The target duration of a collection step when performing incremental garbage collection.
When you enable incremental garbage collection, the garbage collector spreads the amount of work required to free unused memory across a number of steps. In any single step, the garbage collector limits itself to the length of time specified by incrementalTimeSliceNanoseconds
. By spreading out the workload, incremental garbage collection can help your game achieve a smoother frame rate (when garbage-collection hiccups are a problem). Use the Profiler to help identify whether garbage collection has an effect on frame rate smoothness.
The garbage collector might still choose to perform a regular, non-incremental collection cycle if your application runs low on memory or if the incremental steps cannot keep up with the garbage collection workload.

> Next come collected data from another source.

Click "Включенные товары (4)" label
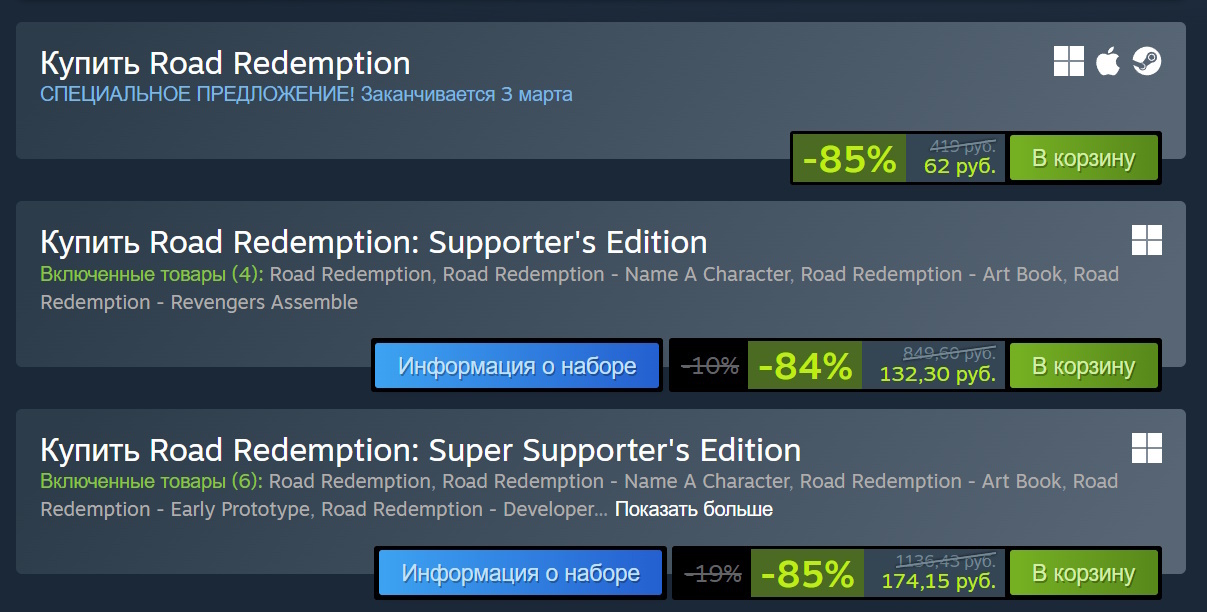click(151, 274)
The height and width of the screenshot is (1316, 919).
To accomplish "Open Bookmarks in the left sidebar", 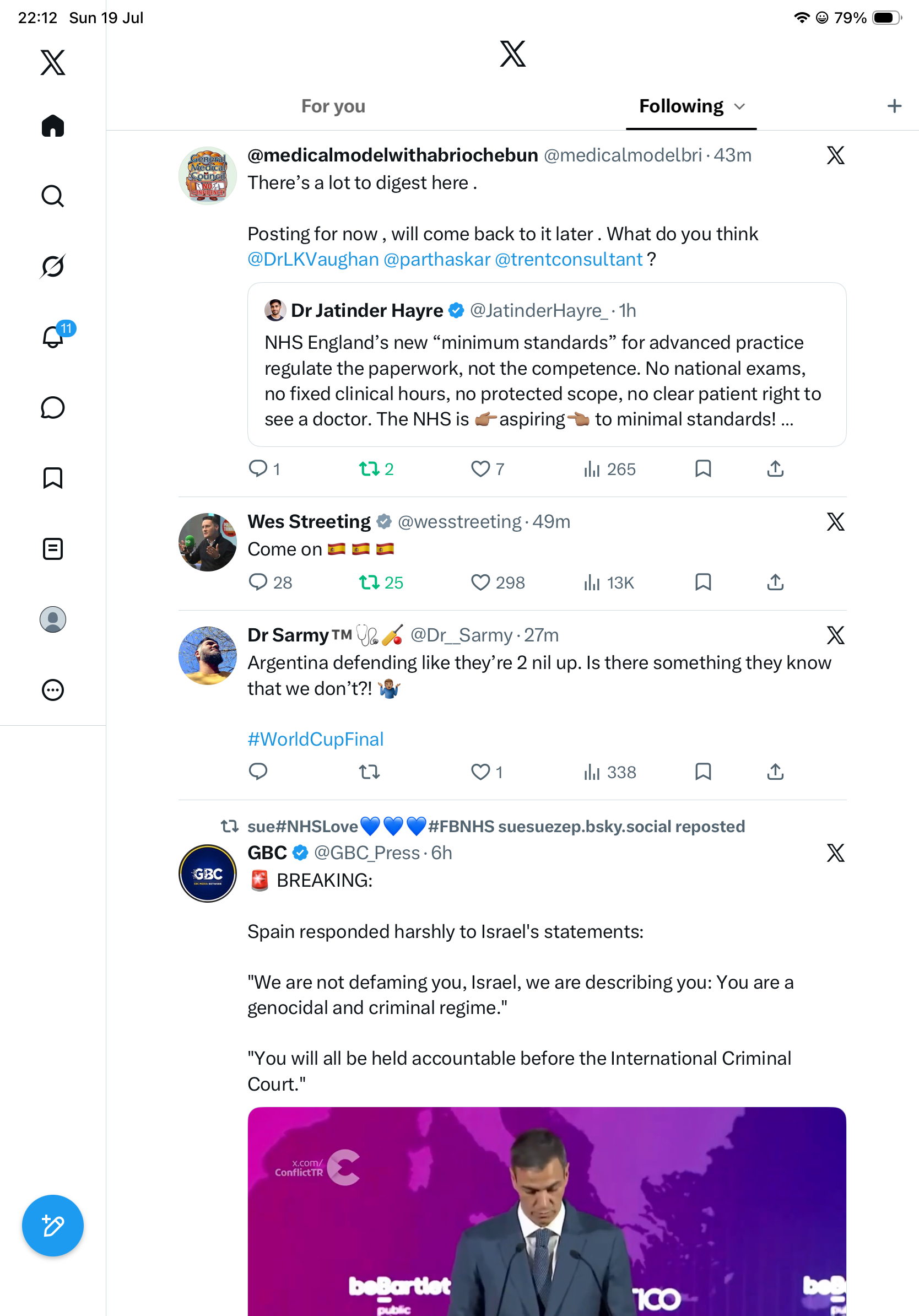I will pos(53,478).
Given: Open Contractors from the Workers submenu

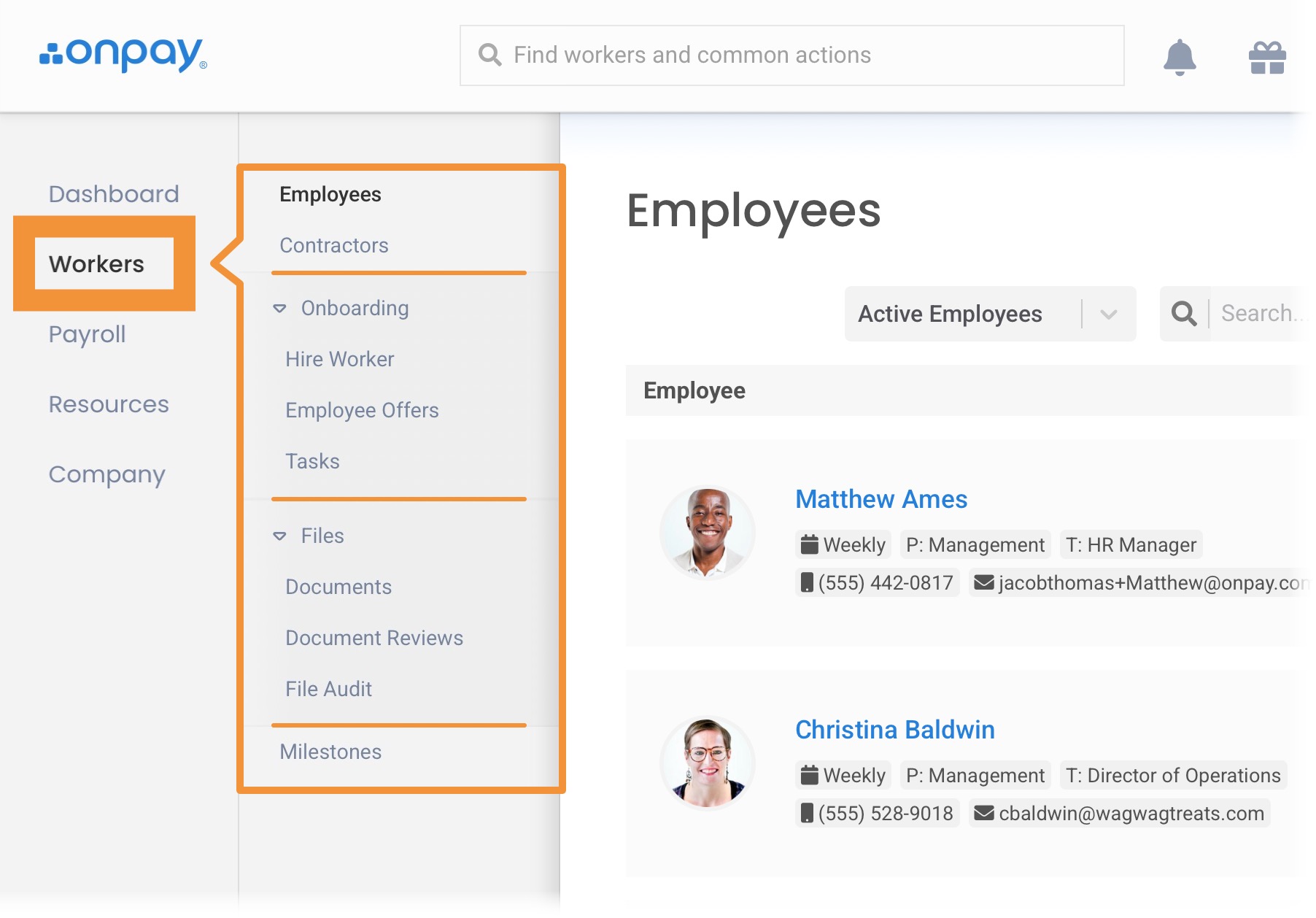Looking at the screenshot, I should [333, 245].
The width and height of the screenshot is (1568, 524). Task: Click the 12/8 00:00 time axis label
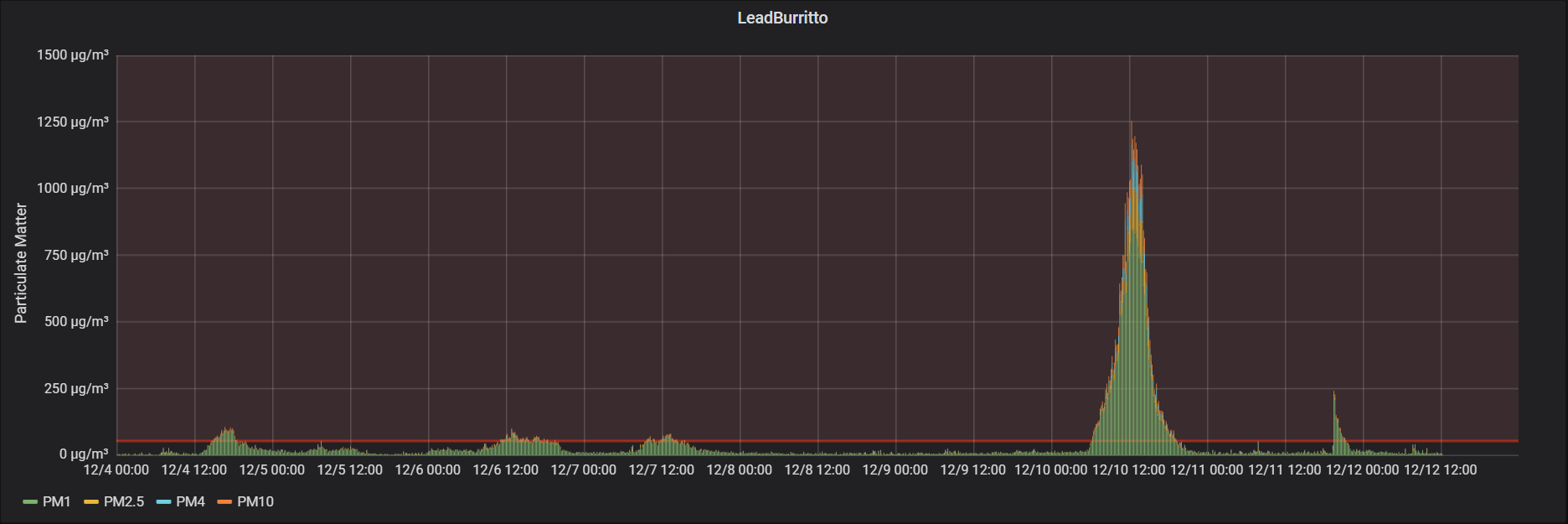pos(739,470)
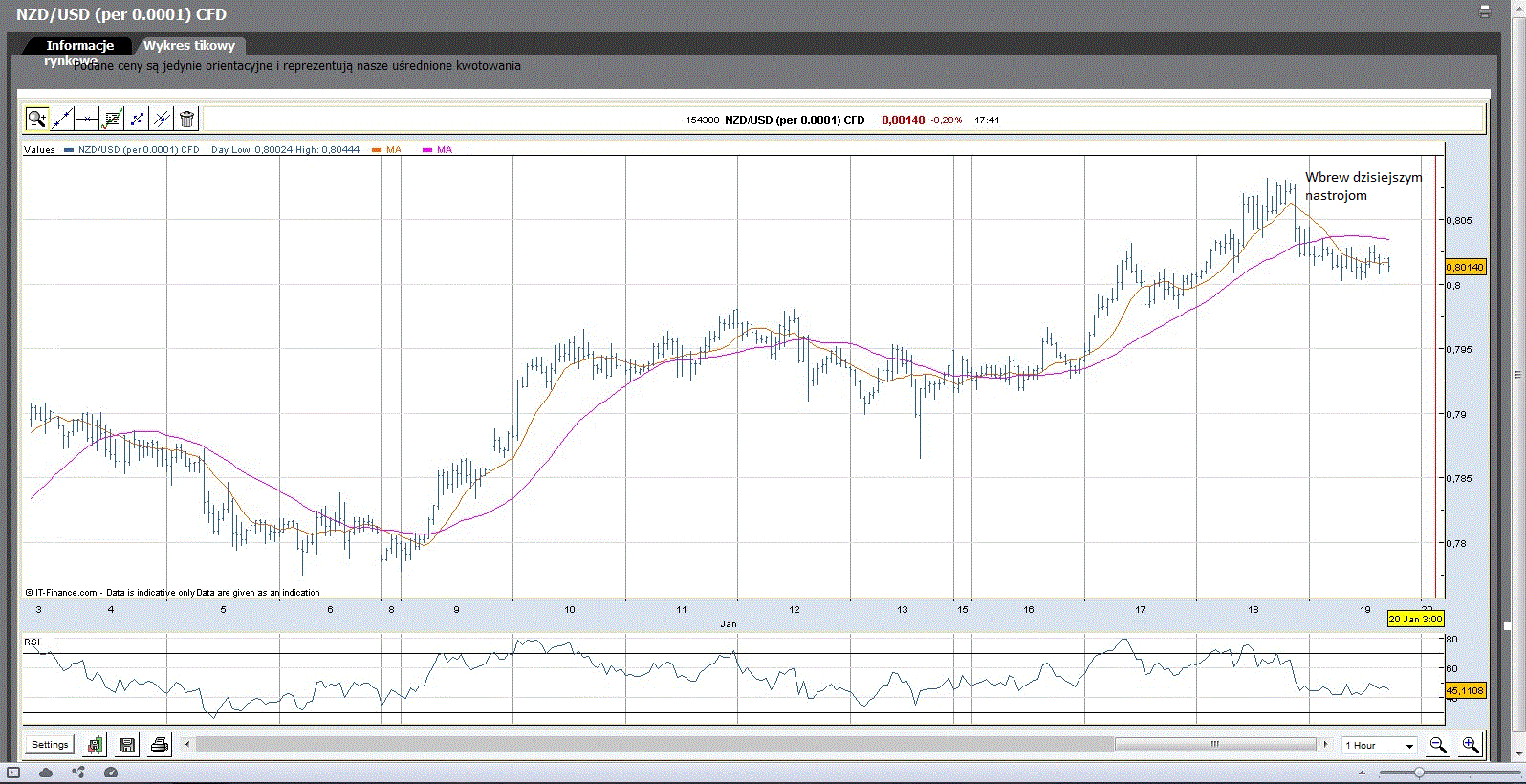
Task: Zoom in the chart with plus magnifier
Action: (x=1471, y=745)
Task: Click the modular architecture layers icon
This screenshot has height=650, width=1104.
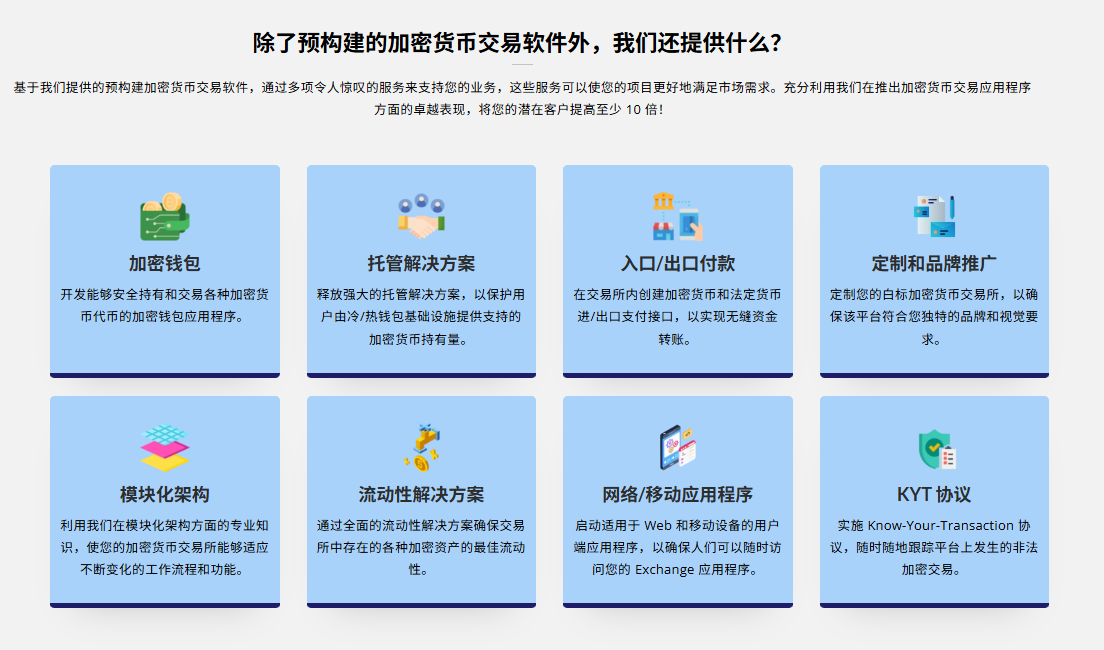Action: point(165,448)
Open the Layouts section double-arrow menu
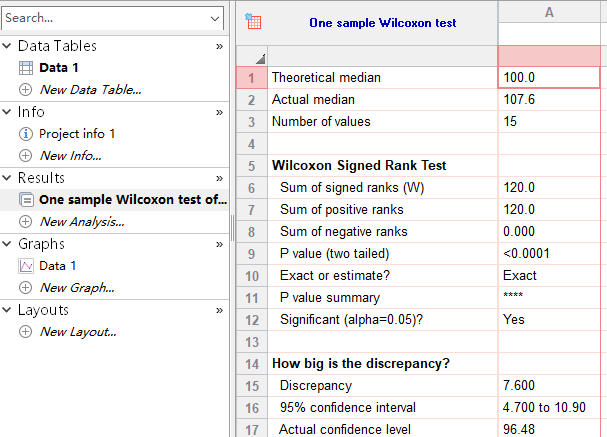607x437 pixels. [219, 310]
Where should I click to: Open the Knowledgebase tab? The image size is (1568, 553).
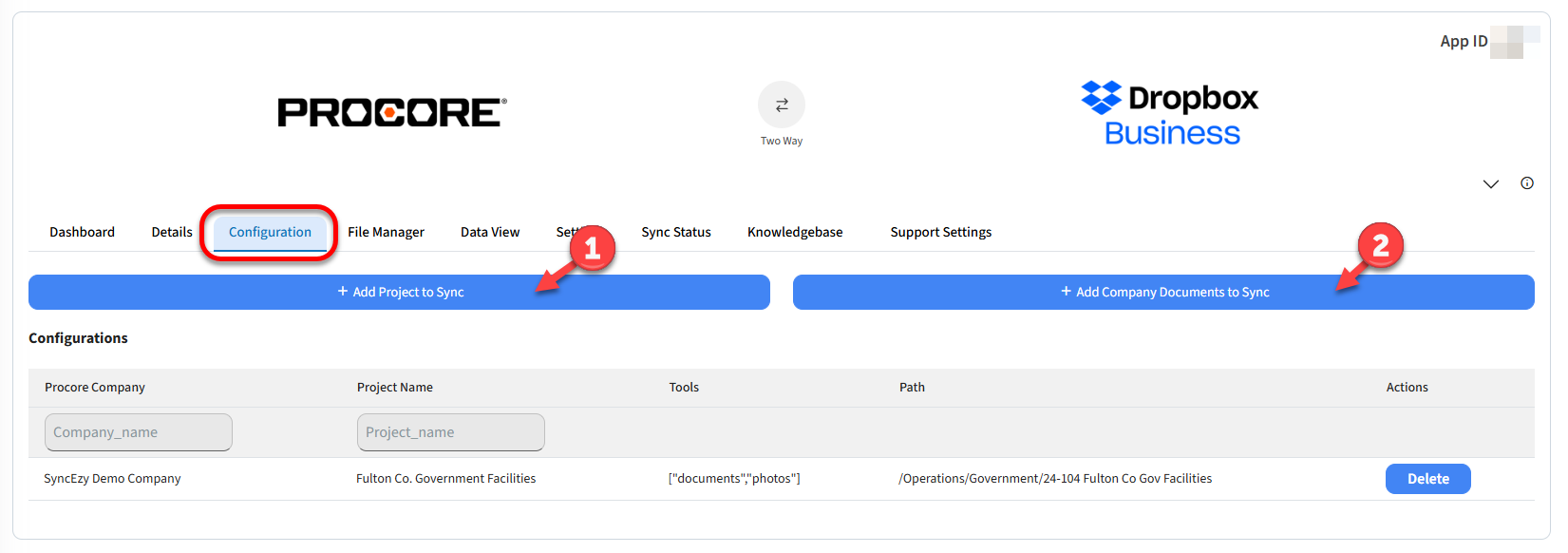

Setting too short a time slice can be counterproductive in this regard and because each garbage collection step has a small amount of overhead. The default value of 3 ms (3000000 nanoseconds) is a good starting point and the selected duration should be always be significantly shorter than your target frame rate.
If you turn on Vsync by setting QualitySettings.vSyncCount greater than 0 or specify a frame rate with Application.targetFrameRate, Unity automatically uses any extra time remaining at the end of each frame for incremental garbage collection, regardless of the value of incrementalTimeSliceNanoseconds.
Note: The garbage collector uses the underlying platform timer, which can have a resolution as low as a whole millisecond. In other words, changing the value by a few nanoseconds might have no effect.
Enable incremental garbage collection in the PlayerSettings for a project. You can check whether incremental garbage collection is enabled with IsIncremental.
You can manually trigger an incremental garbage collection step with CollectIncremental.